• [Task statement]: Copy the listing from the line holding "Focus the approximate" through the line holding "coord(122,155)", inclusive, requests included. Shift every coordinate value in the answers up by 128.

(Data records)
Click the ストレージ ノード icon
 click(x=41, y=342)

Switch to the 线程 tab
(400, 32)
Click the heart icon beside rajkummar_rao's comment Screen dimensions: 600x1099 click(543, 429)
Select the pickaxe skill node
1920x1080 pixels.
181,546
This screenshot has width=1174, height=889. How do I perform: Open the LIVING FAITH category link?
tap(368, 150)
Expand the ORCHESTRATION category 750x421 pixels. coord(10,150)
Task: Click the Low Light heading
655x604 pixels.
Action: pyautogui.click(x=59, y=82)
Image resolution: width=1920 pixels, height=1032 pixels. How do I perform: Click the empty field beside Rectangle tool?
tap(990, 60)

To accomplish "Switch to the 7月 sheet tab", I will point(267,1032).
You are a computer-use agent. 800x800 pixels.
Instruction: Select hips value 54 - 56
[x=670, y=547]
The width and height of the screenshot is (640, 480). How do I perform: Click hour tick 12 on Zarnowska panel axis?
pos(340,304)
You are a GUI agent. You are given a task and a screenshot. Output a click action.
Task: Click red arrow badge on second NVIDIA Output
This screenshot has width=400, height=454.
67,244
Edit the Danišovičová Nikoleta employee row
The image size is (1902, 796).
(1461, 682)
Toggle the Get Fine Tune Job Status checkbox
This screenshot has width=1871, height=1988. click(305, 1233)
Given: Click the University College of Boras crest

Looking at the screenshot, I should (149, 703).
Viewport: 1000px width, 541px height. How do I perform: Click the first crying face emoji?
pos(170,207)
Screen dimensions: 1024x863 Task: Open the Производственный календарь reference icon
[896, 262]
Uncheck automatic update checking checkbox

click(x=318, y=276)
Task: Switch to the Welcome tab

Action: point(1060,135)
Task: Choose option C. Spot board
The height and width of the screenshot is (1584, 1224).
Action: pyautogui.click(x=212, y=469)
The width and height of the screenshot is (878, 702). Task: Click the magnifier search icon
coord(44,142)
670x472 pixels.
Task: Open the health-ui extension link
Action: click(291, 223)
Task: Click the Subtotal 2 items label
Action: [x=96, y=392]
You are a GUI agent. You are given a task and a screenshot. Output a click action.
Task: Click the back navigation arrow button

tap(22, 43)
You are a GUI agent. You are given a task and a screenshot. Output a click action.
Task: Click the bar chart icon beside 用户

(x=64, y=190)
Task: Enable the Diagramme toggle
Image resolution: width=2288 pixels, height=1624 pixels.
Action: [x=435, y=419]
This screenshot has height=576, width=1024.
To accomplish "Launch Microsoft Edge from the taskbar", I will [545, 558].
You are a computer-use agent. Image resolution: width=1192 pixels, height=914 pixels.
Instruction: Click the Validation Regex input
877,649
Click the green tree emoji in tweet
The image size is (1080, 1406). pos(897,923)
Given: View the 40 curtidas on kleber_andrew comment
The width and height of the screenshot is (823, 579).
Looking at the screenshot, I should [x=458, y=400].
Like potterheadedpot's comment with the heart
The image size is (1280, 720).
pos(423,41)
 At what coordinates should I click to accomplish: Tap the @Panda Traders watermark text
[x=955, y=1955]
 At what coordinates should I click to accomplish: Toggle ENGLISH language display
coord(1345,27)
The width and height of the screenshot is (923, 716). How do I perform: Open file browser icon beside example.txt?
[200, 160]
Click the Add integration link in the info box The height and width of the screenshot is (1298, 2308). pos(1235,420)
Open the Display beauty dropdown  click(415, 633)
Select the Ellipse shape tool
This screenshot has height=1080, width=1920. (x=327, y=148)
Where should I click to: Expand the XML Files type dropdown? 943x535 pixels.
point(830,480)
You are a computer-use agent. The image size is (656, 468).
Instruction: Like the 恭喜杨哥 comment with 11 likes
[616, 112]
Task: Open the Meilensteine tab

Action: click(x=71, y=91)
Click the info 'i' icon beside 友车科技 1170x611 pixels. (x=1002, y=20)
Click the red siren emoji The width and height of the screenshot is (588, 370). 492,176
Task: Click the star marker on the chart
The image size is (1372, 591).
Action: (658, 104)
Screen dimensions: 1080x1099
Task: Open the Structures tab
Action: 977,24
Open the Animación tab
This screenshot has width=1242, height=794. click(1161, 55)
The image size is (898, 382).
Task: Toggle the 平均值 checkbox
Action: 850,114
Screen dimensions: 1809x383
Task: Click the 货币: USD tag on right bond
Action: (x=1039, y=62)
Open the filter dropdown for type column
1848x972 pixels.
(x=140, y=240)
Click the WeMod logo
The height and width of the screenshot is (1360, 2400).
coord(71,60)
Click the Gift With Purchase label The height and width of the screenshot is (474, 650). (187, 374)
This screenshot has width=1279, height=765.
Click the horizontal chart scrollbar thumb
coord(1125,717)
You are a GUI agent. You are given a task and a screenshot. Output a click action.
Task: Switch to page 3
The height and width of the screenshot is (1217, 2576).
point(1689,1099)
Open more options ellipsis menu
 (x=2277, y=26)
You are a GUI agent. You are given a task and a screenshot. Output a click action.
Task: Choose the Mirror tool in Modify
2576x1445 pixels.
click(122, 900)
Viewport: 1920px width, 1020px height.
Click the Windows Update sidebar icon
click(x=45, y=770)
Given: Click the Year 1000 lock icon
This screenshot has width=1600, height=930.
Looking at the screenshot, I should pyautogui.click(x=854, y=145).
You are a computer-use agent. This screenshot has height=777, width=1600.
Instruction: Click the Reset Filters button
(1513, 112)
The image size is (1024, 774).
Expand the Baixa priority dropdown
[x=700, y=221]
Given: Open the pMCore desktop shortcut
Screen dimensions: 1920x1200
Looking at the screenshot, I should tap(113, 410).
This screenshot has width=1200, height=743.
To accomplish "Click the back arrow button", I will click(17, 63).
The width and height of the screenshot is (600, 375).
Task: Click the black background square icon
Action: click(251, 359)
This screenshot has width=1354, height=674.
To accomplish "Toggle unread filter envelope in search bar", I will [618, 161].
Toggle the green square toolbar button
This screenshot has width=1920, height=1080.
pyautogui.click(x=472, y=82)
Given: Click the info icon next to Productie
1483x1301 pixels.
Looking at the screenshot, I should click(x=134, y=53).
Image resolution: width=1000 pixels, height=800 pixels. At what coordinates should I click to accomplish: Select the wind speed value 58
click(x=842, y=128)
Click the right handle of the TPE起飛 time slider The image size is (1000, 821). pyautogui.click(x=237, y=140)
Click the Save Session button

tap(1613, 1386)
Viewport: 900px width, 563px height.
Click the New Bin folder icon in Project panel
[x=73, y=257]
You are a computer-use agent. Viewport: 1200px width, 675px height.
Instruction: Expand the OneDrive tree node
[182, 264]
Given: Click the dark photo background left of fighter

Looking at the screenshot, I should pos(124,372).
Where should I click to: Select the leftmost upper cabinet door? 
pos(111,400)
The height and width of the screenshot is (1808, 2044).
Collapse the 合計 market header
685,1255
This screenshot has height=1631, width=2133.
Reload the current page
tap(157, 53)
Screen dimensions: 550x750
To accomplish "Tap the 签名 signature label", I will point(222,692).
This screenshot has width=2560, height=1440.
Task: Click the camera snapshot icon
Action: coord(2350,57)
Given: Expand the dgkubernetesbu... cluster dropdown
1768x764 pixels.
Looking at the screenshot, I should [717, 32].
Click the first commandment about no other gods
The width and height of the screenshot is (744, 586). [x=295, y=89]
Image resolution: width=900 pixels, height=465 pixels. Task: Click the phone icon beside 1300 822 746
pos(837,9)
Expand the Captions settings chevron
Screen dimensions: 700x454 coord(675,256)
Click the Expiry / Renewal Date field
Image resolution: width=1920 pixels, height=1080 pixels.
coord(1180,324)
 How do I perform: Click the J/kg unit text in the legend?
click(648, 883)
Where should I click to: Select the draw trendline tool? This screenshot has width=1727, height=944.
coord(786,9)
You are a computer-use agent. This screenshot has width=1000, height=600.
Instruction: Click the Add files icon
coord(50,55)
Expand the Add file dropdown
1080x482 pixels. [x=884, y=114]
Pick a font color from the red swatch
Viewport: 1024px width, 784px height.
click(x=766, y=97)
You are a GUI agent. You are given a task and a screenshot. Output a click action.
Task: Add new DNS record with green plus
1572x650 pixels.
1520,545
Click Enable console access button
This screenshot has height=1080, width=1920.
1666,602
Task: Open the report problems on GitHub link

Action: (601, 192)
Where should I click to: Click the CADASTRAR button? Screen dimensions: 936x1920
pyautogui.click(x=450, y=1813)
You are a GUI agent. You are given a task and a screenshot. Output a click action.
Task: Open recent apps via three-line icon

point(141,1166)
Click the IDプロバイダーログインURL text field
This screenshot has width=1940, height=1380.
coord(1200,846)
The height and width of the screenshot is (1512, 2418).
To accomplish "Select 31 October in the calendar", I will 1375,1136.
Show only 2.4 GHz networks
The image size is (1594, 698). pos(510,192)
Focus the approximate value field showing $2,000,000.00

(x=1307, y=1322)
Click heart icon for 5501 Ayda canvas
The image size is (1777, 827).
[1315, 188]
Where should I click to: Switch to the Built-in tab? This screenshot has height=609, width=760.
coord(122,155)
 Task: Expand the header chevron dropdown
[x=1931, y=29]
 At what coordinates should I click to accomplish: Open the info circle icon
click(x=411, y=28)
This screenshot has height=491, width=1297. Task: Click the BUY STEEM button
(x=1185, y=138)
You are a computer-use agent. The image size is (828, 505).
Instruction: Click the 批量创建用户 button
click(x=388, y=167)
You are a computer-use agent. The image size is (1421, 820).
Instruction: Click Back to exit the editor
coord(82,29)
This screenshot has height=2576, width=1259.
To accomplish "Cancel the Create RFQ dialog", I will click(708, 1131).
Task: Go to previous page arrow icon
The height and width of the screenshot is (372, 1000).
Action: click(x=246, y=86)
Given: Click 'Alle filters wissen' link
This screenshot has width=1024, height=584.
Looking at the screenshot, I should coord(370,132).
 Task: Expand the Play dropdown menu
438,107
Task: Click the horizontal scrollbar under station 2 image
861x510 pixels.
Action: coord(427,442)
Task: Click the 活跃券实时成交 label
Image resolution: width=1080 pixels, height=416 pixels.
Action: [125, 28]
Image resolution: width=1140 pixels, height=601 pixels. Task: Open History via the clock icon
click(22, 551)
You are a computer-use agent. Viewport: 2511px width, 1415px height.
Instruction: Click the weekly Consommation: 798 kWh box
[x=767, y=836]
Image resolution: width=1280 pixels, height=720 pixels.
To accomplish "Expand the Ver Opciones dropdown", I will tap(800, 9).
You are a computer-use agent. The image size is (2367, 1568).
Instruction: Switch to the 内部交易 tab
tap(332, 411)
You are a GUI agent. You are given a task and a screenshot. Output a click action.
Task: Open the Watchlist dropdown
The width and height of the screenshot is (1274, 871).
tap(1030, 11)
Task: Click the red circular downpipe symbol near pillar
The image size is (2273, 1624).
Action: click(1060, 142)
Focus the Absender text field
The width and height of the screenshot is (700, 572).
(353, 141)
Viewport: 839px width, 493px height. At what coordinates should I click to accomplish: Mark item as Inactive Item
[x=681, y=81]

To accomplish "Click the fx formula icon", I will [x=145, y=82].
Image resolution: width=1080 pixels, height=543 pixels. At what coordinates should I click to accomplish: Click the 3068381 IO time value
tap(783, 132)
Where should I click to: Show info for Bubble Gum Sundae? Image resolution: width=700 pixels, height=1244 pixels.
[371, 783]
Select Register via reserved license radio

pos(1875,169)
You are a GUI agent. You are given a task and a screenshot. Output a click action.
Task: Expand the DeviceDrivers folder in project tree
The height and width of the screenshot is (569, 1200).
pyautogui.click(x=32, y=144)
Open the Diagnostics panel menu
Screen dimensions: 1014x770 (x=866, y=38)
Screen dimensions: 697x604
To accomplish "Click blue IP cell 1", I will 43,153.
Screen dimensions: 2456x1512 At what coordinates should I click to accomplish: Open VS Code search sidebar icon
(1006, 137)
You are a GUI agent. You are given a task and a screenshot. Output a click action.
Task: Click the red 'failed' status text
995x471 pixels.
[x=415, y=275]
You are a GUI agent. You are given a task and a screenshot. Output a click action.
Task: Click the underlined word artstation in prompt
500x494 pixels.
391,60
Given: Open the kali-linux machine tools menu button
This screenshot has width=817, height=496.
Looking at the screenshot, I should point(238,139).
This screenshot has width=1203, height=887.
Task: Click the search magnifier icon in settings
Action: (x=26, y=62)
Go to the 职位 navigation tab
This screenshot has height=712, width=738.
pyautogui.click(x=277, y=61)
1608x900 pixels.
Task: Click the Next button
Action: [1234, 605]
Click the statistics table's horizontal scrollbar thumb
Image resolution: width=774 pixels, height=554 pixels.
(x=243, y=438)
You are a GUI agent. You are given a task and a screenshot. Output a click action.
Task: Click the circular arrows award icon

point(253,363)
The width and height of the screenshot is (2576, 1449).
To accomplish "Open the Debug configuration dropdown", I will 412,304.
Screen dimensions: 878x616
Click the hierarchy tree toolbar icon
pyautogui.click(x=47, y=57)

• [Exercise answer]:
Focus the approximate value field showing $2,000,000.00

(x=1435, y=1450)
Click heart icon for 5501 Ayda canvas
The image size is (1777, 827).
[1443, 316]
Where should I click to: Switch to the Built-in tab? This screenshot has height=609, width=760.
coord(250,283)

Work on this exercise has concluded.